For severely involved children, the question of if they will ever walk cannot be answered until the age of 7 or 8. It is also not an either-or issue; many children are able to walk short distances but do not walk for longer distances.
Some factors that may inhibit walking include ataxia, or difficulty with balance, lack of muscle coordination, spasticity, and muscles working against each other. Stretching and physical therapy can be helpful for lack of muscle coordination and to some extent spasticity. Surgery can be helpful in improving the balance between opposing muscles.
If muscles prevent each other from operating properly, and your doctor recommends surgery, the time before first grade may be a good opportunity to do surgery, preparing him for school in the best possible condition.

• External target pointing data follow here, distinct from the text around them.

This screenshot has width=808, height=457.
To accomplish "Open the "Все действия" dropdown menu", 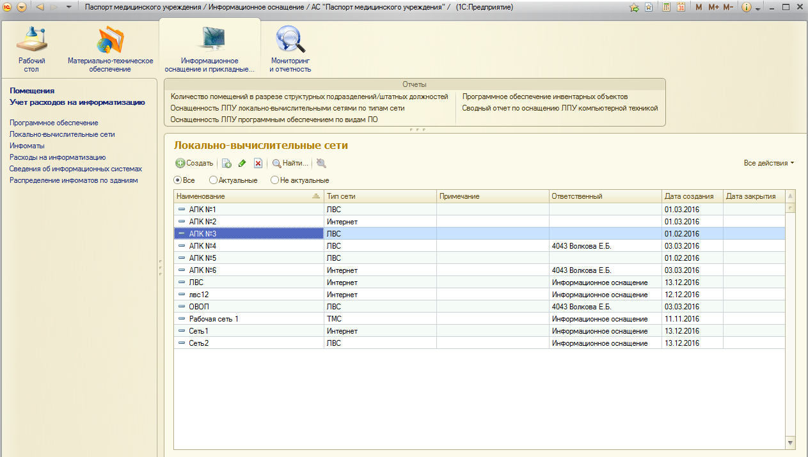I will pos(768,163).
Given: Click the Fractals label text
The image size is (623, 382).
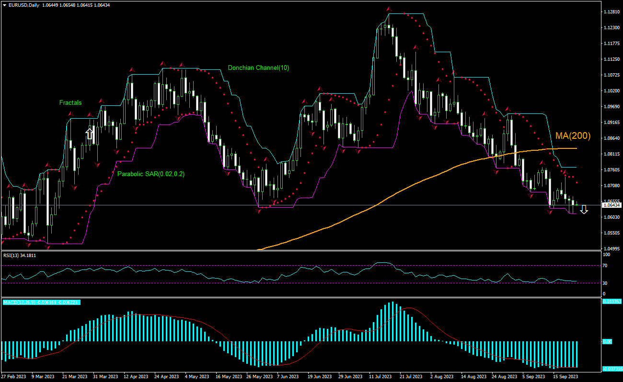Looking at the screenshot, I should pos(70,103).
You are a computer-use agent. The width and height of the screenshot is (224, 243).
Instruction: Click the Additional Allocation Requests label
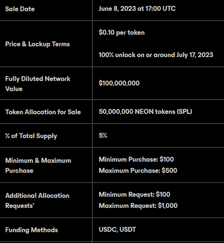pyautogui.click(x=37, y=200)
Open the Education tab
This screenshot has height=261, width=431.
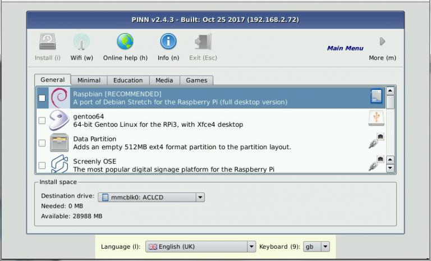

Minimizing the number of surgeries a child has is essential because it may prevent the child from seeing himself as “sick.” Operating on a child at an age when he can understand some of his experience and cooperate is a good idea.
Cultural usage of the term “spastic” The term “spastic” describes the attribute of spasticity in spastic cerebral palsy. In 1952 a UK charity called The Spastics Society was formed. The term “spastic” was used by the charity as a term for people with cerebral palsy.
The word has since been used extensively as a general insult to disabled people, which some see as extremely offensive. It is also frequently used to insult able-bodied people when they seem overly anxious or unskilled in sports. The charity changed its name to Scope in 1994.